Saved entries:
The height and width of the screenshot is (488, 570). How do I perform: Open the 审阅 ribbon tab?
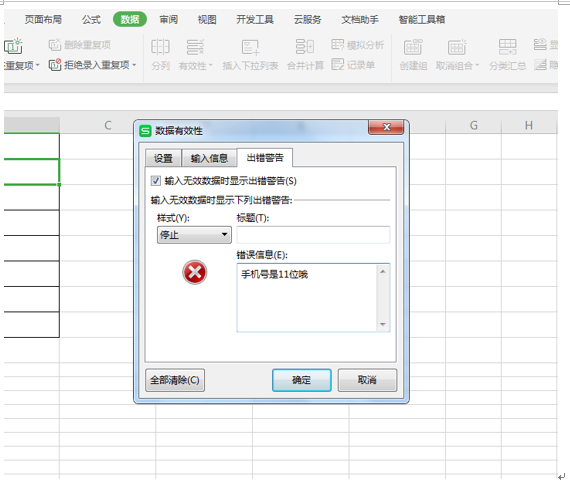coord(169,19)
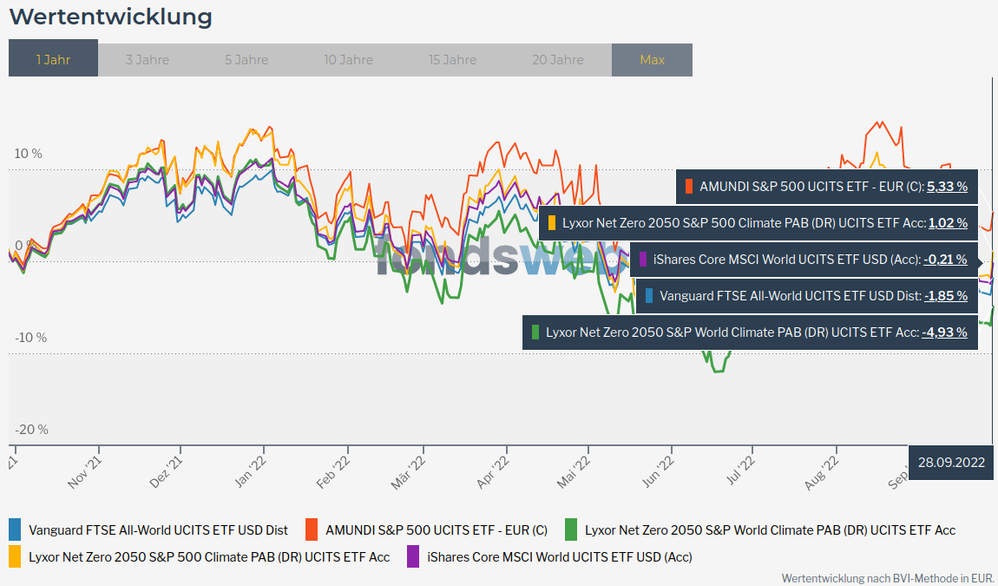Show the Max time range
998x586 pixels.
coord(652,60)
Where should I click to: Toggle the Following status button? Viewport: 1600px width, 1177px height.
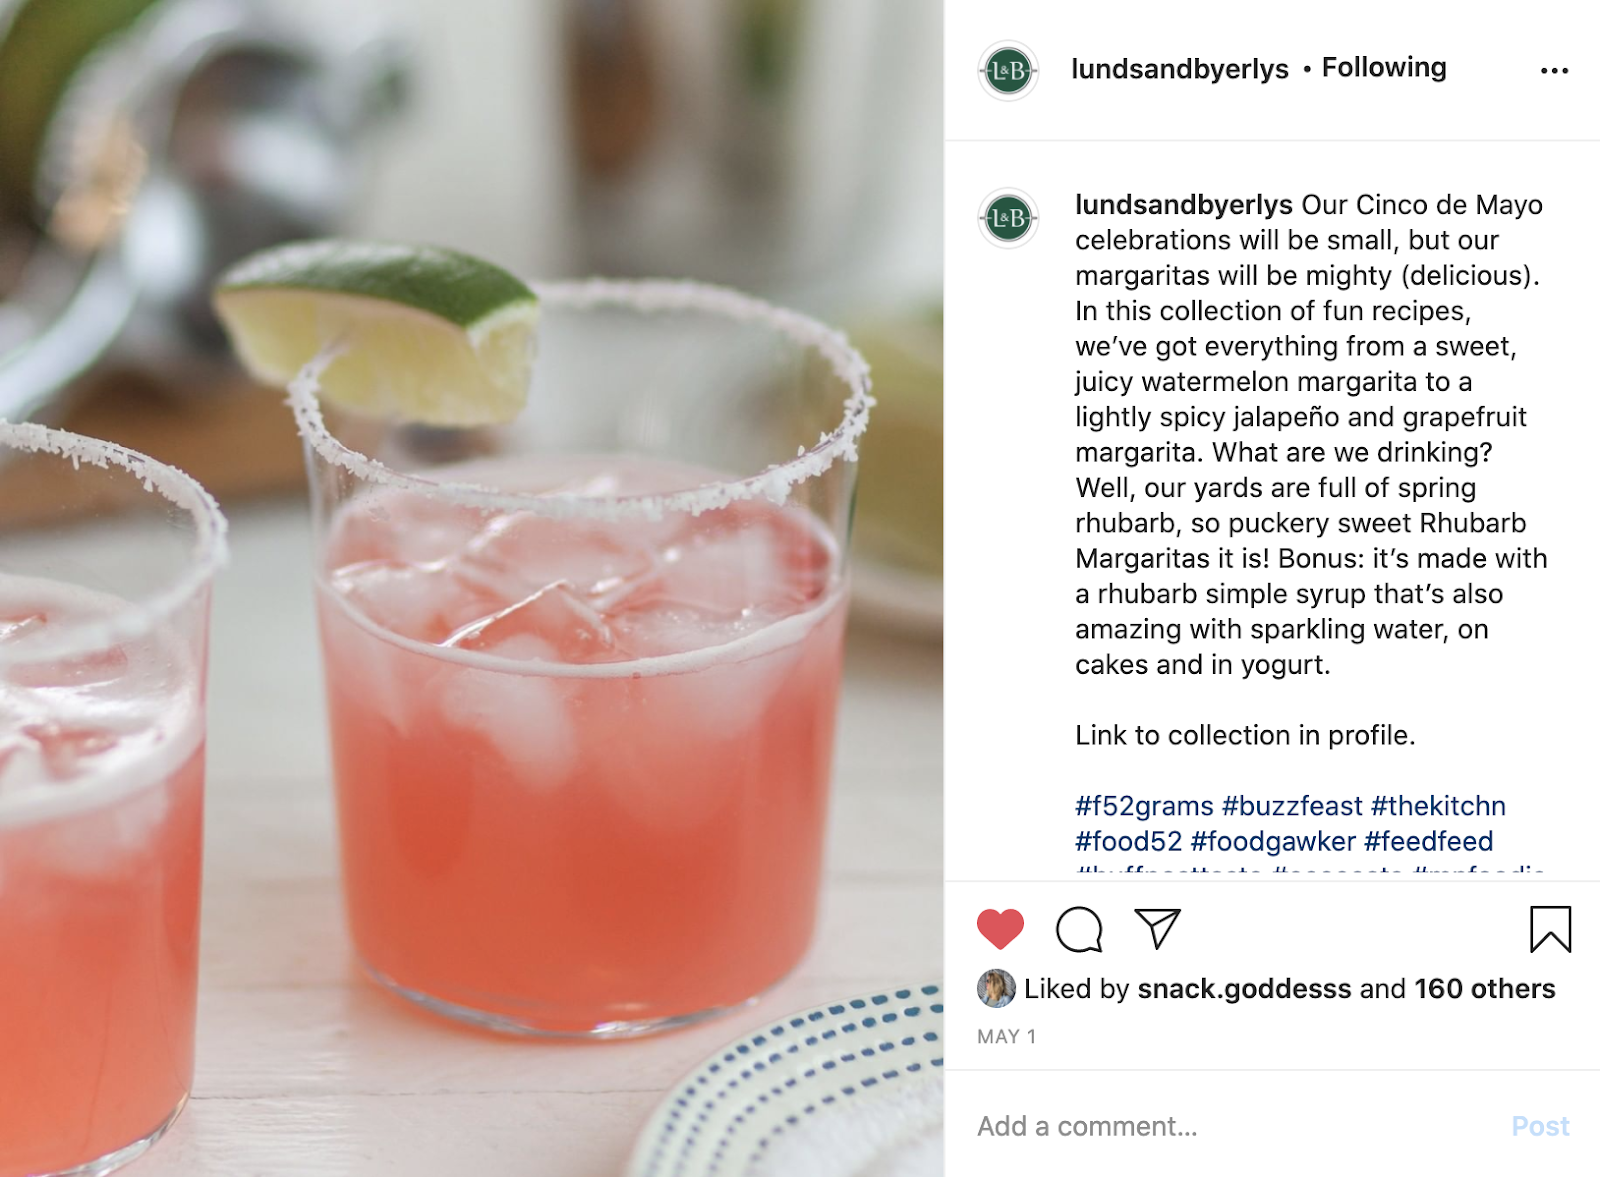1384,67
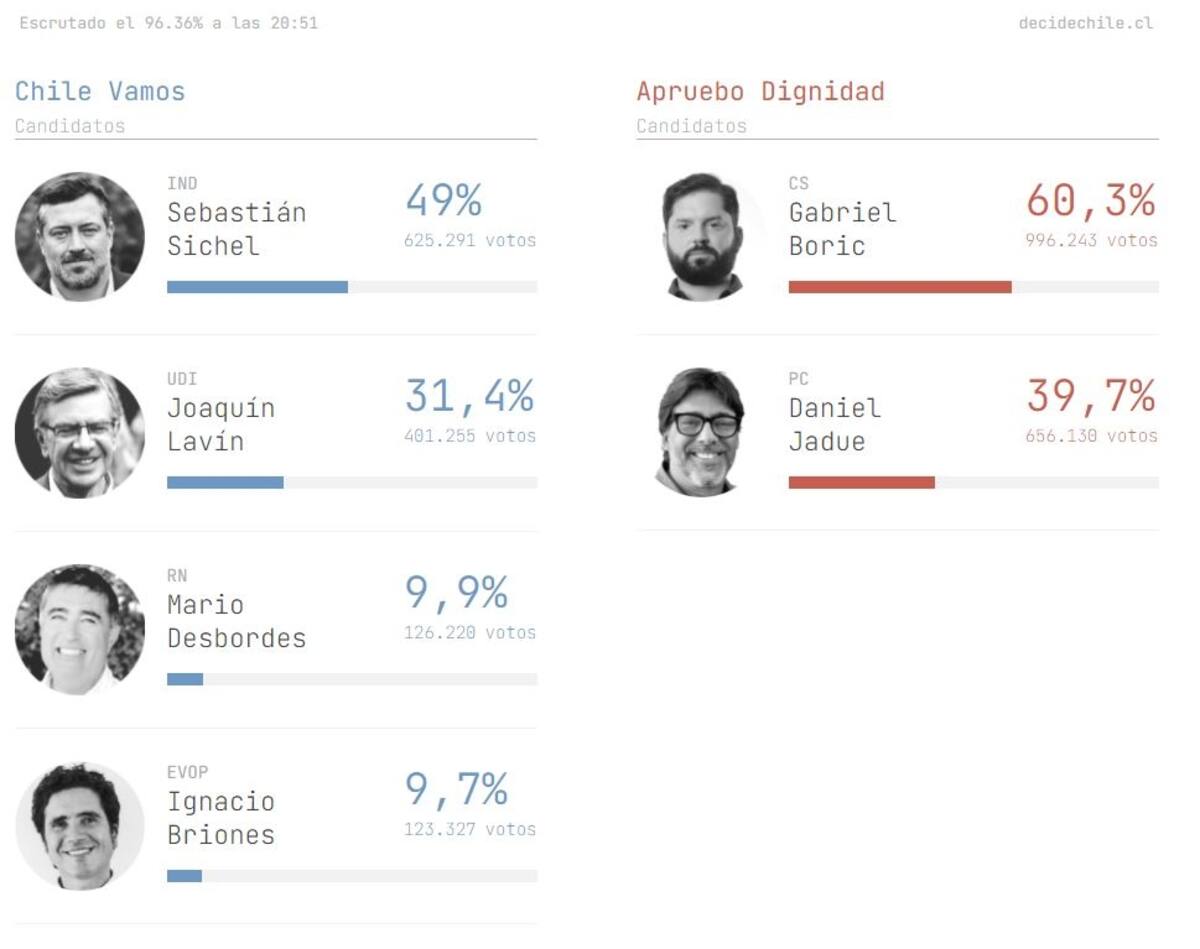Click Gabriel Boric's candidate photo
The height and width of the screenshot is (949, 1200).
702,236
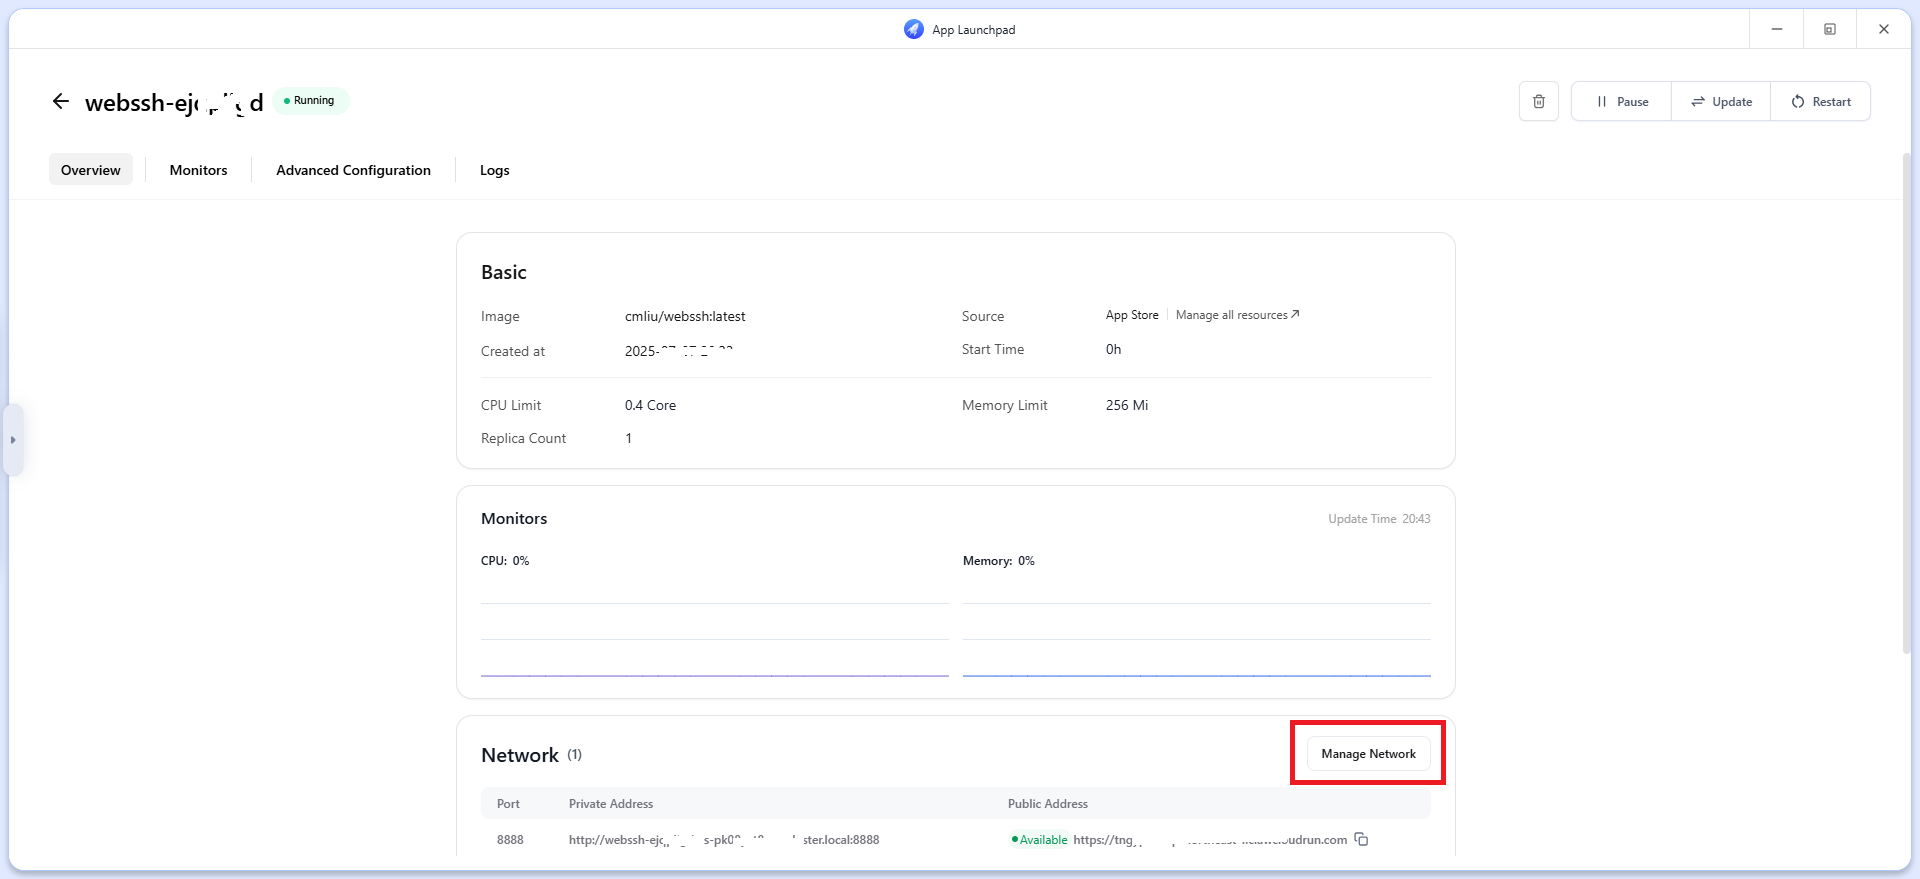Pause the running webssh app

[x=1621, y=101]
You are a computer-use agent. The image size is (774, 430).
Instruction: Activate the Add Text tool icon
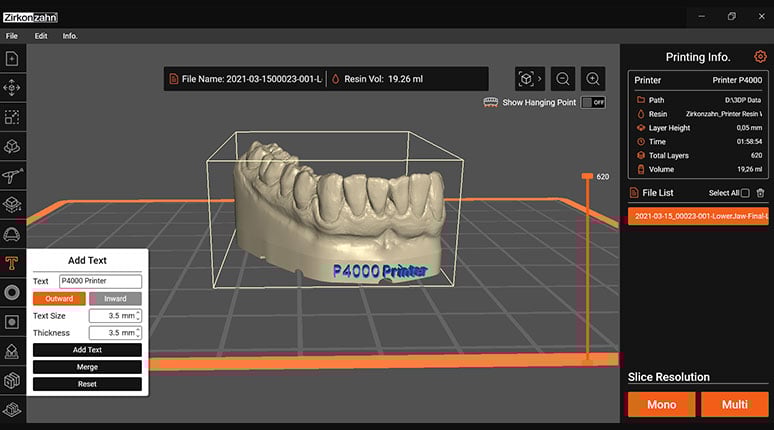pos(13,263)
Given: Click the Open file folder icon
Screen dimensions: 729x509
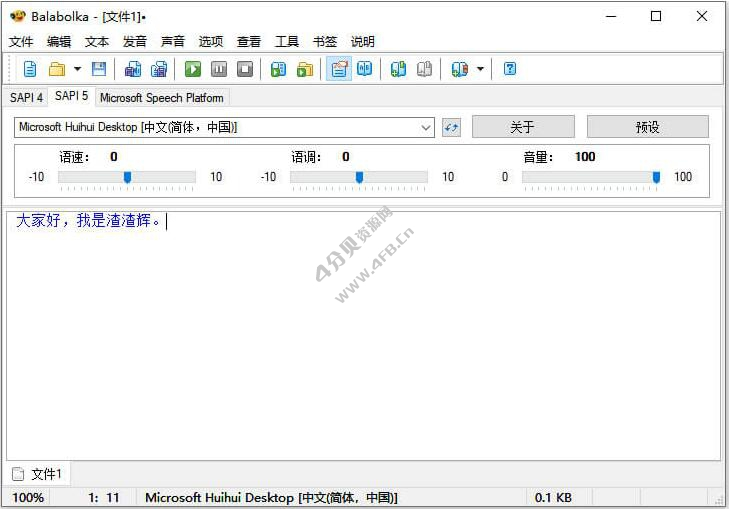Looking at the screenshot, I should point(57,69).
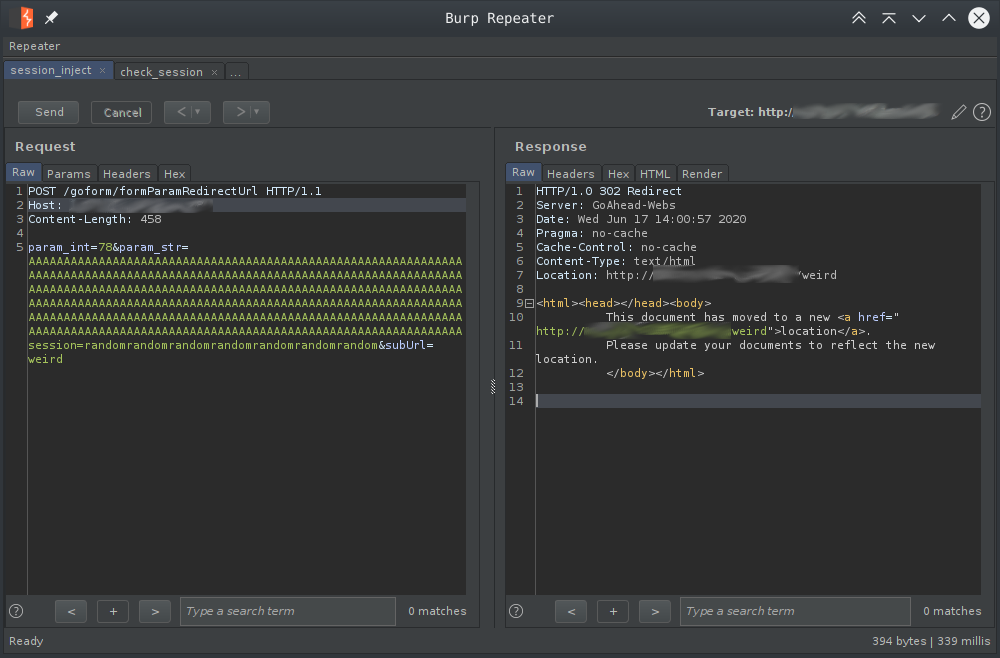The width and height of the screenshot is (1000, 658).
Task: Focus the response search term field
Action: pos(795,611)
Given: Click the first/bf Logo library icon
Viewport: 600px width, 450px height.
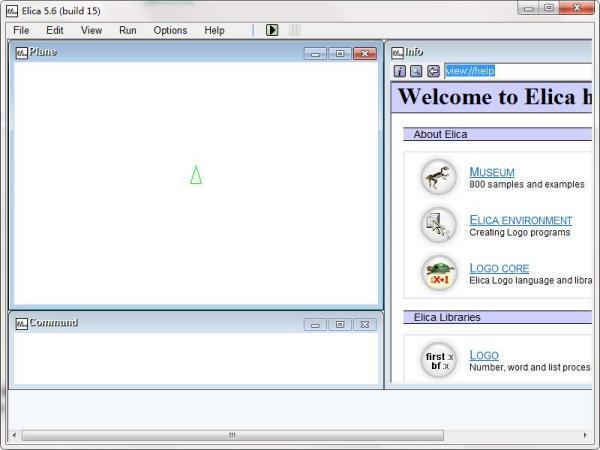Looking at the screenshot, I should (x=439, y=360).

What is being asked:
Begin at the first line of the records and please reproduce every line exactly through the one containing "Given: Click the Open file folder icon", leaving all pictures out.

Answer to this exercise:
The height and width of the screenshot is (488, 570). How do I perform: Open the 审阅 ribbon tab?
coord(169,19)
Show the Max time range
998x586 pixels.
coord(652,60)
Where should I click to: Toggle the Following status button? Viewport: 1600px width, 1177px height.
1384,67
Click Gabriel Boric's candidate photo
The height and width of the screenshot is (949, 1200).
702,236
Pause the running webssh app

[x=1621, y=101]
You are a computer-use agent. The image size is (774, 430).
Instruction: Activate the Add Text tool icon
pos(13,263)
Given: Click the Open file folder icon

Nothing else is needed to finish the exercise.